- **To do**: Reproduce the following material word for word, leaving out nothing.

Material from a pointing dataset
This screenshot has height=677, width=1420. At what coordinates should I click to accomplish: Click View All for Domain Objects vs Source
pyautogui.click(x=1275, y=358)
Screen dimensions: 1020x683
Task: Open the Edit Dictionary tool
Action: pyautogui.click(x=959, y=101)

- **The output**:
This screenshot has height=677, width=1420. At what coordinates should I click to accomplish: Click View All for Domain Objects vs Source
pyautogui.click(x=1275, y=358)
Screen dimensions: 1020x683
Task: Open the Edit Dictionary tool
Action: pyautogui.click(x=959, y=101)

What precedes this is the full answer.